Mehr Wege für Alltags-Radler. Über den Boom zum Drahtesel.

Von Alex Erber. Erstellt am 07. April 2021 (03:53)

Das hätten sich die Fahrrad-Händler vor einigen Jahren wohl in ihren kühnsten Träumen nicht erwartet: Das Radfahren erlebt derzeit einen ungeahnten Boom. Die Hintergründe sind vielfältig: Spaß am Radeln, Fitness, Umweltbewusstsein oder eine Kombination daraus.

Der Ausbau von Radwegen in der Region, die man auch touristisch nutzen kann, schreitet gut voran. Zwei Beispiele sind der Traisental-Radweg oder der Perschlingtal-Radweg, die zu den beliebtesten Routen im gesamten Mostviertel zählen.

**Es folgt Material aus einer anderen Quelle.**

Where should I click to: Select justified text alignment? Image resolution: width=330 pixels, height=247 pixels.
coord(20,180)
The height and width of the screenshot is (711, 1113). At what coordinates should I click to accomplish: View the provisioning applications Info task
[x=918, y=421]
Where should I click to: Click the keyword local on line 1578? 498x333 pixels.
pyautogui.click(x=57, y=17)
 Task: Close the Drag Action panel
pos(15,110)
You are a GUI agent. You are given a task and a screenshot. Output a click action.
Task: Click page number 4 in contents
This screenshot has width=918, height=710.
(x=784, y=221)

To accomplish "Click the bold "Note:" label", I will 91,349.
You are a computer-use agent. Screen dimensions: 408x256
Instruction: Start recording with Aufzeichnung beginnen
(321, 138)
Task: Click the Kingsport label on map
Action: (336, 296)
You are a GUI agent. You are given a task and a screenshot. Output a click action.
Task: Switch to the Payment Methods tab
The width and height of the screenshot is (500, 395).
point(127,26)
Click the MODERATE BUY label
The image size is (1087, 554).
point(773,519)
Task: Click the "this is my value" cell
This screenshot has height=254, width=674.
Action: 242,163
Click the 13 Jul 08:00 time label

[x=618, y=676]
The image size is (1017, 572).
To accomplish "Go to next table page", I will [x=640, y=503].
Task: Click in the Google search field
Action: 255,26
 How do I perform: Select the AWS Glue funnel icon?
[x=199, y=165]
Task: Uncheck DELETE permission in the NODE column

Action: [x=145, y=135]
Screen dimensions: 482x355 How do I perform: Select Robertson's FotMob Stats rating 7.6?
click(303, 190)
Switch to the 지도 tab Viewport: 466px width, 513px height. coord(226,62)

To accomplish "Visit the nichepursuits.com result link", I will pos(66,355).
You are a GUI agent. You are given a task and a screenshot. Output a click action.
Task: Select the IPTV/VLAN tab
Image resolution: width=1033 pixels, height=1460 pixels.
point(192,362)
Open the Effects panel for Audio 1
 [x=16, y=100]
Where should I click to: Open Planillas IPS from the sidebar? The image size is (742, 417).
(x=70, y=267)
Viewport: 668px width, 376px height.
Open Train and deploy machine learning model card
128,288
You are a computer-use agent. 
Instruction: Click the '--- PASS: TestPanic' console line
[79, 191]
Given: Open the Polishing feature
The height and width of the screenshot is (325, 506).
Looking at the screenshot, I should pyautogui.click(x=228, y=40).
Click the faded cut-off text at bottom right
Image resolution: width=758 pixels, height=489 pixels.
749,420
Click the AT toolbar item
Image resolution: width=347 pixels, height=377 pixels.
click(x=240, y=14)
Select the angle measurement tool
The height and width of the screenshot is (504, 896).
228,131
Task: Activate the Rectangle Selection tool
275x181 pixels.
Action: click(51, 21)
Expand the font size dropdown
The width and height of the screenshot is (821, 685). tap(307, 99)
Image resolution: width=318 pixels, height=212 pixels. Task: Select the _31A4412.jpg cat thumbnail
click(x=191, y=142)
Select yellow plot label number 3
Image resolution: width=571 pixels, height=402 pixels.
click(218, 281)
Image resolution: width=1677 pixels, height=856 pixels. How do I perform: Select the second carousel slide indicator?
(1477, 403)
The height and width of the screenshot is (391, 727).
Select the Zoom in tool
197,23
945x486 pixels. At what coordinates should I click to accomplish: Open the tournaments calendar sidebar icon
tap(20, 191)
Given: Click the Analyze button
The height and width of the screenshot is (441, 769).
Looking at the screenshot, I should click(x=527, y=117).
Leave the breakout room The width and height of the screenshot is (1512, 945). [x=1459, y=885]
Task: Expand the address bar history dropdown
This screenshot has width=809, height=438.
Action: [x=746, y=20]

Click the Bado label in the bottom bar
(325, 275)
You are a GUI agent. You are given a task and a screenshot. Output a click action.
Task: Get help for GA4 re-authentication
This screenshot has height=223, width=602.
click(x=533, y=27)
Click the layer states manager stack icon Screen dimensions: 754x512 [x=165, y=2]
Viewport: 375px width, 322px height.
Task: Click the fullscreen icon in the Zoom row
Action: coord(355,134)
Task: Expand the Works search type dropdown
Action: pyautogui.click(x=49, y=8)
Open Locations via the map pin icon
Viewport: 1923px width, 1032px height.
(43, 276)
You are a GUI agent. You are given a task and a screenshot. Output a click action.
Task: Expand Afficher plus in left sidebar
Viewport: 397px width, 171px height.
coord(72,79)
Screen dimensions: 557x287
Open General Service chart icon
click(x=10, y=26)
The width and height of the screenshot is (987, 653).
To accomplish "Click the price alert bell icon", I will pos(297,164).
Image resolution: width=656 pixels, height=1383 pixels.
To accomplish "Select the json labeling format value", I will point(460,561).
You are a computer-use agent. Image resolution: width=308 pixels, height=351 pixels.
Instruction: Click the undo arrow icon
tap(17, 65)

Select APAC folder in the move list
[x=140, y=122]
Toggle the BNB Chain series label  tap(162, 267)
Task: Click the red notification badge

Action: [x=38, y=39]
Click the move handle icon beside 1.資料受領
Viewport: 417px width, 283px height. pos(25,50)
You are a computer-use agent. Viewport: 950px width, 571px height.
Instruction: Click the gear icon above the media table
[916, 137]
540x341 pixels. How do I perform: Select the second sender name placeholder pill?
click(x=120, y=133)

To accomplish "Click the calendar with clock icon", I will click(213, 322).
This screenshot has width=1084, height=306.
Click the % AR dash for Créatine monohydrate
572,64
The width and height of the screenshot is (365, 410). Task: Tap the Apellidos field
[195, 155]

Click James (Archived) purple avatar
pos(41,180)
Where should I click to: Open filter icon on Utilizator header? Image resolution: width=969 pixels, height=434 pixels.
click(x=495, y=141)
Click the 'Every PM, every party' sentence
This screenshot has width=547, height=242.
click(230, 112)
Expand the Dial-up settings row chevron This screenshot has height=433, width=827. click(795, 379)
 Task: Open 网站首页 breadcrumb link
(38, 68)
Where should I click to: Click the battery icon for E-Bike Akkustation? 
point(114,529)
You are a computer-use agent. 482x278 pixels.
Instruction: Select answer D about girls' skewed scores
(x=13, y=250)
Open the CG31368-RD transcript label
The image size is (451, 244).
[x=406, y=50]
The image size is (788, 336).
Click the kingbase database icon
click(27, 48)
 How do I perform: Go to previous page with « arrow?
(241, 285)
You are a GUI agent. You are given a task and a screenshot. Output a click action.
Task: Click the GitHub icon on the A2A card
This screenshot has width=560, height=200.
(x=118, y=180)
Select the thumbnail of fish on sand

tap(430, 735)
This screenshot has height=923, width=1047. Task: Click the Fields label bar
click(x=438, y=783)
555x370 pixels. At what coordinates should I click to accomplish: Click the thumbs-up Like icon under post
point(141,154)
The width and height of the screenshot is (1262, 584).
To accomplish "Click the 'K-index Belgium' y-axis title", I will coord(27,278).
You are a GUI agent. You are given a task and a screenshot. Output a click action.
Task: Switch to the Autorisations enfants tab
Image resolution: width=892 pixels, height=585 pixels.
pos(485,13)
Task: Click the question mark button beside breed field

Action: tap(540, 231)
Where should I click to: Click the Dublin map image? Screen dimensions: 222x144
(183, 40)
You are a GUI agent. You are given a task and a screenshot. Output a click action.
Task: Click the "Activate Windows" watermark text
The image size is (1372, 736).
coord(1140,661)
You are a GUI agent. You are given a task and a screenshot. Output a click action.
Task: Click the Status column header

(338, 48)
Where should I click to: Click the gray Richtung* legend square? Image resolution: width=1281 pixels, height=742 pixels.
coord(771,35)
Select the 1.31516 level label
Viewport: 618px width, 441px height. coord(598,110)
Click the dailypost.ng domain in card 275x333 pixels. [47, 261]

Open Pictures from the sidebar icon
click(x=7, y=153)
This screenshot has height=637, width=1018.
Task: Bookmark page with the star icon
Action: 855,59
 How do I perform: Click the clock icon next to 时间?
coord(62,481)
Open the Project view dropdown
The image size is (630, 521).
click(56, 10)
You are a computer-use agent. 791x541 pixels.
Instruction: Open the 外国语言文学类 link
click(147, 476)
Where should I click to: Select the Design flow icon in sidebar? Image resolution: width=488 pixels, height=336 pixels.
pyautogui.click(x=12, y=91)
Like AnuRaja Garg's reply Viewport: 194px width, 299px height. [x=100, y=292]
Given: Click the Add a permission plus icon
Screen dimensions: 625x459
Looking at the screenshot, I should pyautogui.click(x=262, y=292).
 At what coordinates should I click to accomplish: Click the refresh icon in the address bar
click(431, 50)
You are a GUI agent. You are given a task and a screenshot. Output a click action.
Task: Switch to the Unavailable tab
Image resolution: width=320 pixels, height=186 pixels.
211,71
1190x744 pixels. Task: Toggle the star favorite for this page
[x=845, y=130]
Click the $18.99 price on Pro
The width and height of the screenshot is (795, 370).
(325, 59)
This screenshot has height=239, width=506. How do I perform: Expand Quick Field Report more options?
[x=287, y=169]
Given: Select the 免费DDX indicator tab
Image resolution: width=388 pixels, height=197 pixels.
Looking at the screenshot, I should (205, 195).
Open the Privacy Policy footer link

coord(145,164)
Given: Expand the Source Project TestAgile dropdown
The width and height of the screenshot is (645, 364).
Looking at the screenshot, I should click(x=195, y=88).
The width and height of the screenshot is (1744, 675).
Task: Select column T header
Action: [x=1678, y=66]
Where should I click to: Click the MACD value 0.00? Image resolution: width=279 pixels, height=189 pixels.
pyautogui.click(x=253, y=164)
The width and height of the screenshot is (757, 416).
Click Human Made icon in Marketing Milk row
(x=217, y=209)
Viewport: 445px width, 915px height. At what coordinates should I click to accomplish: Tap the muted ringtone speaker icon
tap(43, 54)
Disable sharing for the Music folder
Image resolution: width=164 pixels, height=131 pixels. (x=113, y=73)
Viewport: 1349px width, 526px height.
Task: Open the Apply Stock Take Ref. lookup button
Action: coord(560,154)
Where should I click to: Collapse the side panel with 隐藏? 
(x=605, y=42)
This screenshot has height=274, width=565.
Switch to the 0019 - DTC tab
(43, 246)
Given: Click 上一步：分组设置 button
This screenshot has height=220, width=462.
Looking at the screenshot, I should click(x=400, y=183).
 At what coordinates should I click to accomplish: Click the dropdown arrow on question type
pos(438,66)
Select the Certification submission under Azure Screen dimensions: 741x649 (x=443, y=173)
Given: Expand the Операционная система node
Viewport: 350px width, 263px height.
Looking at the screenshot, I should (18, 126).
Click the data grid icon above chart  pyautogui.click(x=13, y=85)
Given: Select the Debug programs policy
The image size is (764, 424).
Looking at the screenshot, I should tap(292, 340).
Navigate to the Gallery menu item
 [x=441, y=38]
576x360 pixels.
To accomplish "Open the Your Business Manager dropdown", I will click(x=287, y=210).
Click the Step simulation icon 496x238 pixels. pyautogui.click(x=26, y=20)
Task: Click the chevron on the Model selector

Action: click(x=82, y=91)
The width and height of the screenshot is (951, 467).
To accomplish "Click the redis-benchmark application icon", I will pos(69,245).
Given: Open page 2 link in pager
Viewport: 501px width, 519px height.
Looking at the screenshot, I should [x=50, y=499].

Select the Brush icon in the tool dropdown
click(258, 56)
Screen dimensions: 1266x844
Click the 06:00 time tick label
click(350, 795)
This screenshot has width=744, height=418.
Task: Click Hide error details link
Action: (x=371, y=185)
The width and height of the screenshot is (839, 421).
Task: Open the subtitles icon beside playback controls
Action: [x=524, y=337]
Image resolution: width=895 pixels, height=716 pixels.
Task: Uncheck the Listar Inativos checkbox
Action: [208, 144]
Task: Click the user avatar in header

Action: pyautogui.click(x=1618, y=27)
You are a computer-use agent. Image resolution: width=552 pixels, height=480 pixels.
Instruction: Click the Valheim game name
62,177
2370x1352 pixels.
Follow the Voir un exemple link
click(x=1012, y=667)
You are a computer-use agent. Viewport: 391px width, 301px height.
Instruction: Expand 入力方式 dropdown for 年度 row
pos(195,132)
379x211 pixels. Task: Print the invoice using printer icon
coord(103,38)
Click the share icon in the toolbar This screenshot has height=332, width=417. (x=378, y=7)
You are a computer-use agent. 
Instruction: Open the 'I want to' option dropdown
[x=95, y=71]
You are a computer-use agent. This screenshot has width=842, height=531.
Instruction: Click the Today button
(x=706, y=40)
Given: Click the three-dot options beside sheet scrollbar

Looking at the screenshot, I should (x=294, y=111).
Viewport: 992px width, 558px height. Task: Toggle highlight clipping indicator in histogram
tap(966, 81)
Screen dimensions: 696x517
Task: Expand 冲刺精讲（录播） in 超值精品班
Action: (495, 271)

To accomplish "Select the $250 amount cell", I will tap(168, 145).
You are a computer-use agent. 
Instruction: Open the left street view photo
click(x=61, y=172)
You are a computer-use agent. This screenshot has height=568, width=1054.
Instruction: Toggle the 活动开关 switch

Beim (Aus-)Bau von Radwegen für den Alltags-Gebrauch hapert es jedoch noch. Beispiel: Im Jahr 2017 sind drei HTL-Schüler mit dem NÖ Bautechnikpreis ausgezeichnet worden. Sie haben drei Varianten einer Fußgänger- und Radfahrerbrücke über die Traisen entworfen, die im Zuge eines geplanten Radweges zwischen der Herzogenburger Innenstadt und dem Anton-Rupp-Freizeitzentrum errichtet werden sollte. Danach wurde es aber still rund um dieses ambitionierte Projekt.